I’ve written about him before, but I only know him as Abraham. First at Aladdin’s (from the late 90s to the late aughts). Then, until just recently, at Mediterranean Market on Meadow with partner Mustafa. Now, he’s flying solo in Carytown. Actually, in addition to his years of Middle Eastern food experience, Abraham’s got his three teenage sons, if he can wrangle them into helping out. I’m hoping Carytown will welcome this new restaurant into the fold, cuz it’s been a long time in the making. After waiting on the city for over two months for permits, it’s go time for Döner Kebab at 3459 Cary St.
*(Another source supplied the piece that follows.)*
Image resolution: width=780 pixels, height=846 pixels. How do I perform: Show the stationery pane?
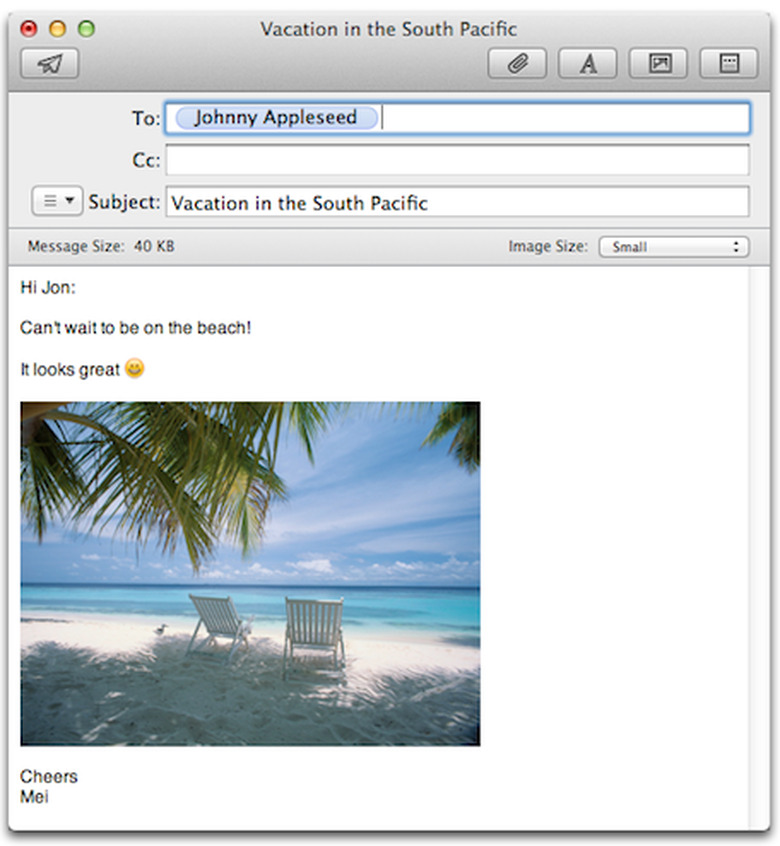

One constant at all of Abraham’s establishments is his humble pride in his food. The menu items are familiar and enticing, considering the lack of Middle Eastern cuisine in Carytown. But it’s his attention to detail that will bring you back. The sumac in the spinach pies. The very slight rosewater in the honeyed kanafeh. And then there’s the preserved lemon that pops up in every third or fourth bite of falafel.* This spice mix, along with the affordable prices, is a great addition to Carytown’s diversity.
Although the western-most block of Carytown (east of the dueling grocery stores) isn’t really the hub of activity that you see at the eastern end, it’s an ideal location for quick takeout. Usually, there’s street parking, but if on foot, you could probably walk with hot shawarma in hand all the way to the Byrd, finishing your mobile dinner just in time for the movie.
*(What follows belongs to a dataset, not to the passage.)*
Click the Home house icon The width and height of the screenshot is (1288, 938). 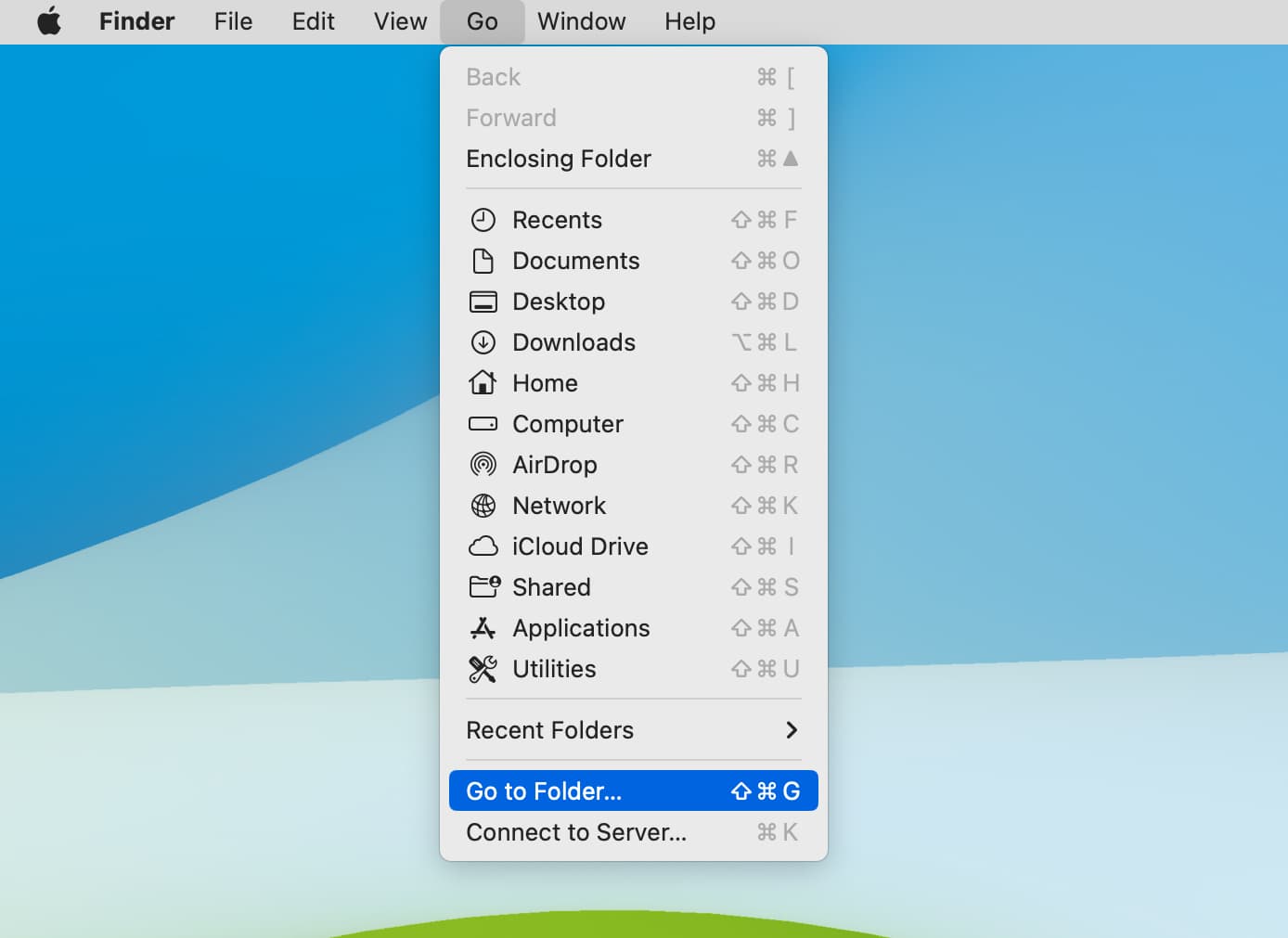point(483,382)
For those keeping score at home, Carytown’s pita sandwich crown recently moved from the Eatery to Basili’s without much argument. That’s right, the chicken pita at The Eatery still claims many grease addicts, though they tend to keep it on the DL. I predict Abraham’s gyros and shawarma will make a case for a new pocket sandwich king, and his falafel will put him over the top. That is, if you all get educated on these candidates and submit your votes (sauce-drenched napkins are the official ballots).
Cheese pies, spinach and sumac (with or without feta), meat or chicken pies… At $2 a pop, they’re hard to pass up. The spinach is my favorite for it’s tartness. Nonetheless, the thing that puts Döner Kebab on the map for me is the falafel. It’s not an afterthought menu item for rabbit-food eaters. Instead, it’s thoughtfully constructed with subtlety and surprises. The salty pickled cucumber together with red onion adding sweet tang. And then there’s the odd bit that tastes distinctly of preserved lemon.* You’ve got to eat it hot to really appreciate the mildly spiced chickpea patties, though whole coriander and cumin seeds will pop in your mouth at any temperature. (within a few days of posting this, Abraham started baking the pita for his falafel and it’s made a big difference)
There’s no conclusion to this story. Not yet. We’re all still wading into Abraham’s repertoire. I’d ask that some of you help me with the homework. What the heck is “Chicken Doner?” Who will be the first one to reference an airplane crash in the Andes mountains when talking of this place? Wait. Does that say strombolis on the menu? Can’t wait to watch this unfold. Hope you enjoy it.
- Cash only
- Open to 3am on Friday and Saturday, 11pm on weeknights.
- No baba ghannouj yet (tell Abraham you want smokey eggplant puree NOW)
*Abraham corrected me. It’s not preserved lemons. He uses little pieces of whole fresh lemon, rind and all.
**Apparently, I need to read my history. The Donner Party were wagon-training pioneers headed for California. Essentially, a particularly hard winter caused them to break some basic tenets of strict veganism.
On another, more recent visit, Abraham asked me to post some pictures of the gyro meat. This monster is much less intimidating in person, especially when there’s a guy with a knife ready to cut it down to size.
Apparently, he cooks it half-way as it sits in a big stack, rotating on a spit in front of the heating element. And then it’s carved into strips.
The meat then passes through an oven before going into a pita sandwich. Did I mention that Abraham bakes his pitas fresh ever day?